Schweizer Wappen

CONFOEDERATIO HELVETICA
Die Bundesbehörden der Schweizerischen Eidgenossenschaft

Homepage
Mail
Suche

Gedanken zum Kriegsende vor 50 Jahren

Keywords: Rede, Bundespräsident Kaspar Villiger,
Kriegsende, 50 Jahre, Sondersession, 7. Mai 1995
(Ti) Gedanken zum Kriegsende vor 50 Jahren

(Ld) Bundespräsident Kaspar Villiger vor den
Eidgenössischen Räten

(Tx) Unser Land blieb vom Zweiten Weltkrieg verschont.

- [GESTELLTE AUFGABE]:
Beantworte diese Fragen zum Textauszug:
1. Vor wem spricht Bundespräsident Kaspar Villiger?
2. Welches Datum steht bei den Keywords?
3. Wovon blieb das Land laut dem ersten Satz der Rede verschont?

- [BEREITGESTELLTES MATERIAL]:
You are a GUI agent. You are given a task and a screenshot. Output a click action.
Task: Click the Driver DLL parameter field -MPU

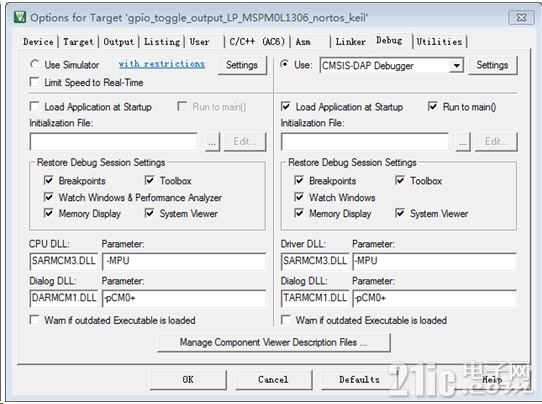tap(434, 261)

- [LÖSUNG]:
1. Er spricht vor den Eidgenössischen Räten.
2. Bei den Keywords steht der 7. Mai 1995.
3. Das Land blieb vom Zweiten Weltkrieg verschont.